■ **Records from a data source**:
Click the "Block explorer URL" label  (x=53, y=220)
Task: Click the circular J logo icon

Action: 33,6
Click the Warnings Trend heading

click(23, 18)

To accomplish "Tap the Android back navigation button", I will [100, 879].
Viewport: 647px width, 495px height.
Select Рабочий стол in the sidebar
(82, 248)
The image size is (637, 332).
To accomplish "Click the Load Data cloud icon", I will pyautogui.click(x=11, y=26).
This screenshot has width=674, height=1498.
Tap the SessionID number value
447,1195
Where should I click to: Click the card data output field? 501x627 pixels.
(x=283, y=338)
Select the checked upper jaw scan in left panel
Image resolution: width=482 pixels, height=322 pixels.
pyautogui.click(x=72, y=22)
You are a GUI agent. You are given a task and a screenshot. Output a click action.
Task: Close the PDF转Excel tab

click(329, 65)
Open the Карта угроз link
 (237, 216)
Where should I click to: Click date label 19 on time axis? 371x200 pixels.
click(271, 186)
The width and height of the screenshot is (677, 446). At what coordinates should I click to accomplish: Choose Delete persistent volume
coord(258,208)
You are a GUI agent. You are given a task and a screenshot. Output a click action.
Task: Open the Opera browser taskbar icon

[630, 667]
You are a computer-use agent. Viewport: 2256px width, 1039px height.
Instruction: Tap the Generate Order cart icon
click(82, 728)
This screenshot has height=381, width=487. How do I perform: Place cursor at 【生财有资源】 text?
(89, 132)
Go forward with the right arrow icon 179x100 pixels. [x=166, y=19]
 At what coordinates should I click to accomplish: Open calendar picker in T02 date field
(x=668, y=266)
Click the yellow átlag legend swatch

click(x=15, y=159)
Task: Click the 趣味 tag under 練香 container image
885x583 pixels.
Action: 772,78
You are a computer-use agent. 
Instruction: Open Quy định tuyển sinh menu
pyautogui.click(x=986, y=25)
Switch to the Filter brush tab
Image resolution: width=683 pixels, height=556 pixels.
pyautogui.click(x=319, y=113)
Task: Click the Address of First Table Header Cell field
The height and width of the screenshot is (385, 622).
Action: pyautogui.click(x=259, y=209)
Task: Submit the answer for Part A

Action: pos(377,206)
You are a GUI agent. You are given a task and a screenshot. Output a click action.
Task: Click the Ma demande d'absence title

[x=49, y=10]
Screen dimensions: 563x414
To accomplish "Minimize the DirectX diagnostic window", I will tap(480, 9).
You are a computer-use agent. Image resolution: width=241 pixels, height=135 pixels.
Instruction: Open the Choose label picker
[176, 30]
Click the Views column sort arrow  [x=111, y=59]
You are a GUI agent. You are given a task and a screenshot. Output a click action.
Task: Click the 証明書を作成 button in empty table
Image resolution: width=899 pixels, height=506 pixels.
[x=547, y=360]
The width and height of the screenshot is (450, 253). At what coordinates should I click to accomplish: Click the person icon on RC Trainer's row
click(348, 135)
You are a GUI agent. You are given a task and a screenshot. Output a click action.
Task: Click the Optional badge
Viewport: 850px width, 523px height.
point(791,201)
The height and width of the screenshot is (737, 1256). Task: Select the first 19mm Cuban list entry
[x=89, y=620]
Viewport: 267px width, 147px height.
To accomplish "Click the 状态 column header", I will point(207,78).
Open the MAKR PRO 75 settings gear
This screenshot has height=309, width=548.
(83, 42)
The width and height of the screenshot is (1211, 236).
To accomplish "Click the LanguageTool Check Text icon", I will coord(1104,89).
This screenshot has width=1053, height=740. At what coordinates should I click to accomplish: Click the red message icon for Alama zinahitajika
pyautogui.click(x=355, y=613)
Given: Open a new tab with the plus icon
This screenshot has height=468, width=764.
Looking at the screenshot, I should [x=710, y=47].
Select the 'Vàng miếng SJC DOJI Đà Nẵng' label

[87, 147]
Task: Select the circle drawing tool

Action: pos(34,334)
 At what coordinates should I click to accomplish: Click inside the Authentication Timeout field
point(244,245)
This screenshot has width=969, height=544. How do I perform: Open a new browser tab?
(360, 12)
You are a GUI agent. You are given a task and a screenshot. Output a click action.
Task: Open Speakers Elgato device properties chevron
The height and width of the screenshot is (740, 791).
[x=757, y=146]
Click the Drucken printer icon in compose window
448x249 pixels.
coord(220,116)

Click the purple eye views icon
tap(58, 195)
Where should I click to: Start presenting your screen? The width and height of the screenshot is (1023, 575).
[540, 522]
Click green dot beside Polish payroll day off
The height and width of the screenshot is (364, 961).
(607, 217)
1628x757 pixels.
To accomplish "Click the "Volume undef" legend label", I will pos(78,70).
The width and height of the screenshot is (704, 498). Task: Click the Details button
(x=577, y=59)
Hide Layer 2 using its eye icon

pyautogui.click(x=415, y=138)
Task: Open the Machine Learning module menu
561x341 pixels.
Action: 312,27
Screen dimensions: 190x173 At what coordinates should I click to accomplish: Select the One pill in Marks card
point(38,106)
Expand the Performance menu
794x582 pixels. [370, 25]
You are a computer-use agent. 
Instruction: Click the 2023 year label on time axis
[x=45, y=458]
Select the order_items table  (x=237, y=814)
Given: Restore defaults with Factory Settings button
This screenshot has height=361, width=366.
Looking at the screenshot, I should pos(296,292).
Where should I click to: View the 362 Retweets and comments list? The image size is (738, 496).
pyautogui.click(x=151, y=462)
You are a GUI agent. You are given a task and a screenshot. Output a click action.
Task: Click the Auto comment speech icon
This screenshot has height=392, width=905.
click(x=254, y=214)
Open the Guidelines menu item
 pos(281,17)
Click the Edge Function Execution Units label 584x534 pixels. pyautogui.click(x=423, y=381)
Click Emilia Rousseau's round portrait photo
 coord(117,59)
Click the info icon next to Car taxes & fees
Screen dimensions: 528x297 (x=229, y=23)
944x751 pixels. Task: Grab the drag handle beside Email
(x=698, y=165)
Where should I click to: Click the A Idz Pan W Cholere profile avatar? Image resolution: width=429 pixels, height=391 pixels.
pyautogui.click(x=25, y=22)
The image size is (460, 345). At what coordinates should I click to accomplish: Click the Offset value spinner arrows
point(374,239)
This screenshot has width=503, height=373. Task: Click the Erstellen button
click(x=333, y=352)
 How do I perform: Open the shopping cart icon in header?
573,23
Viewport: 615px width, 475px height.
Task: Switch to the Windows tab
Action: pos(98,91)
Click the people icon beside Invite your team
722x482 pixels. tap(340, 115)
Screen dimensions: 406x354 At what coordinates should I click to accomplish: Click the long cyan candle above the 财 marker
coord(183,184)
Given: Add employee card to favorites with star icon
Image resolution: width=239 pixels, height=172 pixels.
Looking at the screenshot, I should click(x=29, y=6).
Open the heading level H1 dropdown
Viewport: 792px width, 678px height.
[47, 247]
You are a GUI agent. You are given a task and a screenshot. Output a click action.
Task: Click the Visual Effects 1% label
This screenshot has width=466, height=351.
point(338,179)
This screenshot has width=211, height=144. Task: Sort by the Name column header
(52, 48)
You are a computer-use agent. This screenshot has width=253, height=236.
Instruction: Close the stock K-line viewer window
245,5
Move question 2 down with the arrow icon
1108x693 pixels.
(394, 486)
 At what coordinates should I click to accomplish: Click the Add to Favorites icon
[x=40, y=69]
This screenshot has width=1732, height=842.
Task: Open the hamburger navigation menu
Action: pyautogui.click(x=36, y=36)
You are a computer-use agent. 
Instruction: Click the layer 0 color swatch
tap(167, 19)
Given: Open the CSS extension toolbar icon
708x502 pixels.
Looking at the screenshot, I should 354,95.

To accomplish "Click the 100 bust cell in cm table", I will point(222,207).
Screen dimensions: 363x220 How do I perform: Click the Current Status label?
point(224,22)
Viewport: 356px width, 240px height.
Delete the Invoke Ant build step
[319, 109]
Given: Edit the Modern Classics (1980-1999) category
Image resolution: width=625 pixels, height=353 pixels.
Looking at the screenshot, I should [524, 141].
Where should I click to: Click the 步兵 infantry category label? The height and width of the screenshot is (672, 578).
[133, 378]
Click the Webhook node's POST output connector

■ **Task**: Above are the records. Print exactly, and only, the lines from the line with "The image size is (637, 332)." to the line with "Select the checked", both inclusive.

■ **Written solution**:
The image size is (637, 332).
To accomplish "Click the Load Data cloud icon", I will pyautogui.click(x=11, y=26).
This screenshot has width=674, height=1498.
Tap the SessionID number value
447,1195
Where should I click to: Click the card data output field? 501x627 pixels.
(x=283, y=338)
Select the checked upper jaw scan in left panel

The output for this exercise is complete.